Rauchfahne gibt Hinweise auf das Wetter

Für den mit 65 Jahren ins Rentenalter gekommenen langen Lulatsch hatte keiner mehr Verwendung. In seiner einstigen Funktion als Umweltverschmutzer sowieso nicht. Allerdings war er für die einst unter ihm tätigen Arbeiter mit seiner Rauchfahne der tägliche Beweis gewesen, dass ihr Arbeitsplatz funktionierte.
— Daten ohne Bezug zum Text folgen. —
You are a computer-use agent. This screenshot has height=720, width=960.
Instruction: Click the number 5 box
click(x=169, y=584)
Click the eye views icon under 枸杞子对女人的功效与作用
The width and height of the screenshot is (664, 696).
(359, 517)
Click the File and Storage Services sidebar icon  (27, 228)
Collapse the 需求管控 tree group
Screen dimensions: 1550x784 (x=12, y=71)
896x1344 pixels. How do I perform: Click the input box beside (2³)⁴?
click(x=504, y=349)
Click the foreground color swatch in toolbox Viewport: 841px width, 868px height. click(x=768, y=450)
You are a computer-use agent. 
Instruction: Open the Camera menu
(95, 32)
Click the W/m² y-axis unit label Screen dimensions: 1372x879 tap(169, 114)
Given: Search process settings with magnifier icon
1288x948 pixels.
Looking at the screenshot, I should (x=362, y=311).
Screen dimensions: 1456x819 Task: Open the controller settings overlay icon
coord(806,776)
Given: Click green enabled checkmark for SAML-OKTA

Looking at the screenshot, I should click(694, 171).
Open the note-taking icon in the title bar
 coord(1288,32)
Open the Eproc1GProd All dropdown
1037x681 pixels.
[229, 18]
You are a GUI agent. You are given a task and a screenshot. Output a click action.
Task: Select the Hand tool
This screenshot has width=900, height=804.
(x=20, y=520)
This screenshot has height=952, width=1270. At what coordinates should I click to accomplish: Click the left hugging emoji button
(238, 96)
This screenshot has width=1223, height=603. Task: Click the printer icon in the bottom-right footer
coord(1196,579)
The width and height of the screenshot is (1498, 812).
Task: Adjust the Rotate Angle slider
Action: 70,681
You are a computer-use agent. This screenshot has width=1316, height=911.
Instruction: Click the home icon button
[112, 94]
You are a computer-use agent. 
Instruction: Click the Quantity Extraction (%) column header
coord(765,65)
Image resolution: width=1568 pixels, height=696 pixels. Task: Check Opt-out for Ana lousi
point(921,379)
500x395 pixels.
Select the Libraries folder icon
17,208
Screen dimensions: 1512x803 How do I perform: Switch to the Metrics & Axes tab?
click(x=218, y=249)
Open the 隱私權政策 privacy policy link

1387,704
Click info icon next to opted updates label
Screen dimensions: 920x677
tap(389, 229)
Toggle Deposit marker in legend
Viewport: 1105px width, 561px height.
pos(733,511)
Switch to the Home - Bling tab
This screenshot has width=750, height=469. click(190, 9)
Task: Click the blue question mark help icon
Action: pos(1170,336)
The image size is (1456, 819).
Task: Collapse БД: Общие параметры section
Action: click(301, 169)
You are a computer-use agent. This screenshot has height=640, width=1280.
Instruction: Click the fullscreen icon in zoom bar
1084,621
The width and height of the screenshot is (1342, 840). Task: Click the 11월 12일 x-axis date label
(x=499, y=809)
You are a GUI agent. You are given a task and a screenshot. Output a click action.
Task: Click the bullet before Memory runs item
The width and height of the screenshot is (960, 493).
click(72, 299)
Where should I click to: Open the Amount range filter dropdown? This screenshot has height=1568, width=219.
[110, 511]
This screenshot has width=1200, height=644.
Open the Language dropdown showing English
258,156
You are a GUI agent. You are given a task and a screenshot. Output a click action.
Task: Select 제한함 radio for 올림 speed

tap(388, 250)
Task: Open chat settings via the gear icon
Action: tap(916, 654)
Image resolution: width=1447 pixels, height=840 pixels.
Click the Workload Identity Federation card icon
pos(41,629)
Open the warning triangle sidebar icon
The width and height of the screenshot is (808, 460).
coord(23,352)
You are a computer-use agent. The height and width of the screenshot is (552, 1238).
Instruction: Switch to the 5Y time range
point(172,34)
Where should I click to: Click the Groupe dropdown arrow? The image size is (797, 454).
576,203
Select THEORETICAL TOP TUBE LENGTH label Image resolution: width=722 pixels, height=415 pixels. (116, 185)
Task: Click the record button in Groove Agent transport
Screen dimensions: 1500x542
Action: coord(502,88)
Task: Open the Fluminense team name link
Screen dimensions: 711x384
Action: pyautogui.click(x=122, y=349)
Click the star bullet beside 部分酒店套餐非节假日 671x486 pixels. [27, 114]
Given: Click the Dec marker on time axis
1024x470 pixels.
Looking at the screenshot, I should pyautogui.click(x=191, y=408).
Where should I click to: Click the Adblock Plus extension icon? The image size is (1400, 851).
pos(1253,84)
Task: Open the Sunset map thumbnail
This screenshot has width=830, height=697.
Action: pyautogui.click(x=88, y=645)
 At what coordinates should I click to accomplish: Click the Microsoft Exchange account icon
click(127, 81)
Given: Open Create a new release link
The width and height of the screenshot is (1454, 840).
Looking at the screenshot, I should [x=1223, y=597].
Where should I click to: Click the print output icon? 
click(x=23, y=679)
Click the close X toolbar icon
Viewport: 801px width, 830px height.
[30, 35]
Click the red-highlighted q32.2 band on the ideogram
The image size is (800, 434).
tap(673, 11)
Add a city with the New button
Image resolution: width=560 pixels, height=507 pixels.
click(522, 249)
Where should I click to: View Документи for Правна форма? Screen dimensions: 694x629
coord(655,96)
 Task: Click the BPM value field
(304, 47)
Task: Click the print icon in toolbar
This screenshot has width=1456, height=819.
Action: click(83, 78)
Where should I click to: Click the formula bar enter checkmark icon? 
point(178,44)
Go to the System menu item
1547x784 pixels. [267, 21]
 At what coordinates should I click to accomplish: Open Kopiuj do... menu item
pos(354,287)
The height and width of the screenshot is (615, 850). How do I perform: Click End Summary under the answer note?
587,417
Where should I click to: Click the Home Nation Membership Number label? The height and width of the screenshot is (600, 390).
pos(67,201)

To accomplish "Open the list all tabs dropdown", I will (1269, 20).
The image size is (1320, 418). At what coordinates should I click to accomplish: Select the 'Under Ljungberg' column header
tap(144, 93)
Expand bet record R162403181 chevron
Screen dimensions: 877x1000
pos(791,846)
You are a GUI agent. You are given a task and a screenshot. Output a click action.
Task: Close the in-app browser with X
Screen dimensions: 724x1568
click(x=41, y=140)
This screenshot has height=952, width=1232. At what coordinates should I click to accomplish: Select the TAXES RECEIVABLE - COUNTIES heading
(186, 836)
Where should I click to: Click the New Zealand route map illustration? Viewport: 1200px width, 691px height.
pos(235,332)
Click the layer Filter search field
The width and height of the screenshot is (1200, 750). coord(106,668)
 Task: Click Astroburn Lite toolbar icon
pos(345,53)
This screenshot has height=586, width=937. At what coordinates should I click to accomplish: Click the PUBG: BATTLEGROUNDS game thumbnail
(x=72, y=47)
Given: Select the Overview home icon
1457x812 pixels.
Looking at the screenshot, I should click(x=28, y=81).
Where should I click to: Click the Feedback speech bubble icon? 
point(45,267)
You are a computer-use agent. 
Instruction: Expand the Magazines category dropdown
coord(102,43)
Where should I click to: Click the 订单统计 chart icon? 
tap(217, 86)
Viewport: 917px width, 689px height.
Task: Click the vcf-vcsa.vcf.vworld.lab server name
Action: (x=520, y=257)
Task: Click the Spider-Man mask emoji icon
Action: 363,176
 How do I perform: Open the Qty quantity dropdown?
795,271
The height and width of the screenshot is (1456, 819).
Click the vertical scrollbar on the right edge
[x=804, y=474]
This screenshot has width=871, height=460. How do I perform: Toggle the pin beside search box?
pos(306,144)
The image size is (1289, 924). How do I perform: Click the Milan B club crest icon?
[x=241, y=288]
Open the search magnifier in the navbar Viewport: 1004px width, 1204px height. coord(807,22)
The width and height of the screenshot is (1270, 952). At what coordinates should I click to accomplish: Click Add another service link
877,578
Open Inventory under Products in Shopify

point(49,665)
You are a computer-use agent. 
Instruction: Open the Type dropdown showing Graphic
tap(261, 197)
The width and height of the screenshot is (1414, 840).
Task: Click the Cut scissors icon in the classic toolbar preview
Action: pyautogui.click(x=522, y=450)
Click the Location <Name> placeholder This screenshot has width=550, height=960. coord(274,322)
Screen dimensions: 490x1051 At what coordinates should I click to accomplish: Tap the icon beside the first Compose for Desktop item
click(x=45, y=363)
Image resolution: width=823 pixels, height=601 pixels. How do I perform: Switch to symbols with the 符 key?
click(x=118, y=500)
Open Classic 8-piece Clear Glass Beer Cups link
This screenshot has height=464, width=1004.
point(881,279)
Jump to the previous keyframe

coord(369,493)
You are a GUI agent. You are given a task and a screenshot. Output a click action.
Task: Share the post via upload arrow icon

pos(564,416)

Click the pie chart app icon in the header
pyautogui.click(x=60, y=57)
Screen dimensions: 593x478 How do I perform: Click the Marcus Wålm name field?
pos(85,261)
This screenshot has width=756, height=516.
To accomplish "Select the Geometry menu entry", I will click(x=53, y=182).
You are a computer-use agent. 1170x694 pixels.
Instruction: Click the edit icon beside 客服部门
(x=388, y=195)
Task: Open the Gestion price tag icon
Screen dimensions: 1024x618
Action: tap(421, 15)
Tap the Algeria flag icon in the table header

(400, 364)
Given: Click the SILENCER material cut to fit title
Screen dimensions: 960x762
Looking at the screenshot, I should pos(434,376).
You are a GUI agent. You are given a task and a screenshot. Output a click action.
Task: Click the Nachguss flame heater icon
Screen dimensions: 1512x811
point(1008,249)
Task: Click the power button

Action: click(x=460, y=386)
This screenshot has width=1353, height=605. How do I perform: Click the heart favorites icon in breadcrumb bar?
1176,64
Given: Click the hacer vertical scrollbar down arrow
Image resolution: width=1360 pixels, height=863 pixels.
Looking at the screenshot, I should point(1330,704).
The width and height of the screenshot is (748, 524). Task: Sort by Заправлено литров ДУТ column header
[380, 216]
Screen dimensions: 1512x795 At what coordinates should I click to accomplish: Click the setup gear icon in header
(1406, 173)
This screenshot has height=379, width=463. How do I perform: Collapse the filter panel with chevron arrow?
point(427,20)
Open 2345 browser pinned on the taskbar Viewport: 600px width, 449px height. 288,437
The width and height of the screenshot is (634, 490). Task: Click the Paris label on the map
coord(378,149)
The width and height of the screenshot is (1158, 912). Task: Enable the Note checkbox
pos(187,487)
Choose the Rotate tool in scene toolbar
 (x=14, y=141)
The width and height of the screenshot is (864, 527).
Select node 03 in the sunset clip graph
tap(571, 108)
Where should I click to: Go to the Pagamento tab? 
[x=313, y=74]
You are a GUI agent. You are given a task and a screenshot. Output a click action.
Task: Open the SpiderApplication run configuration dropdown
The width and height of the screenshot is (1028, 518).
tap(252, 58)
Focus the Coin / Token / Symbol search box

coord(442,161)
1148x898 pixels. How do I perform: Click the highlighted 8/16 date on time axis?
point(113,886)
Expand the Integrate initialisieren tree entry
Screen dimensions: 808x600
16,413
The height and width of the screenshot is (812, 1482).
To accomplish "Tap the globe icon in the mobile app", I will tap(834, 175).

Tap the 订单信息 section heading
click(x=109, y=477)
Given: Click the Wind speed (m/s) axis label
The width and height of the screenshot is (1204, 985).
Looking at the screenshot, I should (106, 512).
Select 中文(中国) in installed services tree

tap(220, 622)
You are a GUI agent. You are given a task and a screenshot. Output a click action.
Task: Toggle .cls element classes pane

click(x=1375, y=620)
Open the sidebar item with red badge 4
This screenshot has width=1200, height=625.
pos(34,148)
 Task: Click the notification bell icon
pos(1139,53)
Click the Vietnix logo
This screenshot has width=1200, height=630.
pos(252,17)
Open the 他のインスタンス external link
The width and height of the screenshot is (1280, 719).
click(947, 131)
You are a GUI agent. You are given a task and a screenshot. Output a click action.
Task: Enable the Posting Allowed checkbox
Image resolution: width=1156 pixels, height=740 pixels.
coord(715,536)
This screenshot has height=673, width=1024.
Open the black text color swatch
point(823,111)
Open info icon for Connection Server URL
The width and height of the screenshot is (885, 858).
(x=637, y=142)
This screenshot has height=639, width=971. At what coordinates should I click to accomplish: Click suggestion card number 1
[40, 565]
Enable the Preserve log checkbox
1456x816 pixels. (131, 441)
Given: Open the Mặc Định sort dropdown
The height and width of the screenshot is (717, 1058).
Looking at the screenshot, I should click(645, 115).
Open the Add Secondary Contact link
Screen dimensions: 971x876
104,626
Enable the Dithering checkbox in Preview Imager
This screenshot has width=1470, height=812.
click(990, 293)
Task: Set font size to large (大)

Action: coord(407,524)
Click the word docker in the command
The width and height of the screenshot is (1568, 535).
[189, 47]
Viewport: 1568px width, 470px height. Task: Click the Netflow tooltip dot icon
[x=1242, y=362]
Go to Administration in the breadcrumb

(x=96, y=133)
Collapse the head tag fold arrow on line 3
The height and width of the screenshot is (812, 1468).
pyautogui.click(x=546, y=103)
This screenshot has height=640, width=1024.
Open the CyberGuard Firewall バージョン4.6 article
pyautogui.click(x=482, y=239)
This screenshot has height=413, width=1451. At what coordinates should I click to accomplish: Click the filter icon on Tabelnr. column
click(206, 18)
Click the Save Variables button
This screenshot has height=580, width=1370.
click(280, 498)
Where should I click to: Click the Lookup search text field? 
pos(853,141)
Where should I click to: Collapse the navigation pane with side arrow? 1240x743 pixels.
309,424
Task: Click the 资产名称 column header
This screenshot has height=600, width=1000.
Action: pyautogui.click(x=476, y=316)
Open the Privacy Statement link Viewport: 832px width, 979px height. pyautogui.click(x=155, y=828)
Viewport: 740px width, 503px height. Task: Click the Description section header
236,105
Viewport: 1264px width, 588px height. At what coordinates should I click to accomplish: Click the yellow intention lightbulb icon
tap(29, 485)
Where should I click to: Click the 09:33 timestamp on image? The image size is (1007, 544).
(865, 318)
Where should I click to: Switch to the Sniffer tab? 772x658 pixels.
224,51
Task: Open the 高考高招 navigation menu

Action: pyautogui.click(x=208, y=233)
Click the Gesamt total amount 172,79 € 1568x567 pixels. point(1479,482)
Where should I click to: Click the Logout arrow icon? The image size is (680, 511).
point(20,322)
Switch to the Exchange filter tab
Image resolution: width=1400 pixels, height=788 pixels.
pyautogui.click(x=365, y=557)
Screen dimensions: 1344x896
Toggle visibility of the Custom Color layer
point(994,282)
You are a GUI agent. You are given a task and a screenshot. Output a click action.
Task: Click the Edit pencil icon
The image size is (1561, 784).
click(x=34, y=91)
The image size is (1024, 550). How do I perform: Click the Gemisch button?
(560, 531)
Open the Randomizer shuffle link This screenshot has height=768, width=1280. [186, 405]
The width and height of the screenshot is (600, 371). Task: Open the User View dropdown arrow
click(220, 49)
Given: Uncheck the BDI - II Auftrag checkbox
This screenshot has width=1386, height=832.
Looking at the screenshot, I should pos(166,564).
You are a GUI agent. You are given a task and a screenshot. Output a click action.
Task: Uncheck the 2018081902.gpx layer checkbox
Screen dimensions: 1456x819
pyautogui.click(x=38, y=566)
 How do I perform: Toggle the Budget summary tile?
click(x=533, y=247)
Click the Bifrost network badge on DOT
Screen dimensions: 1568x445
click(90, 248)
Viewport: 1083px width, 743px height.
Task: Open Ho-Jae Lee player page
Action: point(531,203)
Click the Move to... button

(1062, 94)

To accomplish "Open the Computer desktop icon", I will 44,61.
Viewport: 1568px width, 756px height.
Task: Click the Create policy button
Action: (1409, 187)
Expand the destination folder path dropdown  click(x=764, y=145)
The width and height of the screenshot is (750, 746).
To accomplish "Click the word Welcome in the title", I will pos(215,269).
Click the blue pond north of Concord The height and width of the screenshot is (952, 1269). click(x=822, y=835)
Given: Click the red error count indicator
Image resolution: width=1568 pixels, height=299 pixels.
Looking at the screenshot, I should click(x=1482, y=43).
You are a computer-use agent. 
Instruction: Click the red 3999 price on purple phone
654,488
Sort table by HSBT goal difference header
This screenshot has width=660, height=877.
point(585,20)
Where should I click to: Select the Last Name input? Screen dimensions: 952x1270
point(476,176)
Und für alle anderen eine verlässliche Wetterfahne: Zeigte sie nach Westen, blieb das Wetter schön, drehte sie nach Osten, kam Regen auf. Eine Aufgabe, die heute die Kühlturm-Dampffahne des Atomkraftwerks in Leibstadt übernommen hat.

Kamin-Paten gab es keinen

Zwar hatte die Lonza-Nachfolgerin „Gewerbepark Hochrhein“ nicht von vornherein den Daumen über das Schicksal des Schlots gesenkt. Wenn einer für die Bestandspflege aufgekommen wäre, hätte er ihn behalten können. Doch unter den künftigen Gewerbepark-Ansiedlern fand sich keiner, der als Kamin-Pate eingesprungen wäre. Das war auch gut so. Der verrußte Schornstein hätte auch nicht, wie man heute weiß, ins moderne Bild des jetzt fertigen Gewerbeparks gepasst. Auch wenn es manchem alten Lonza-Mitarbeiter weh tat, das Sinnbild seiner eigenen Arbeitslebensgeschichte in einer Staubwolke verschwinden zu sehen.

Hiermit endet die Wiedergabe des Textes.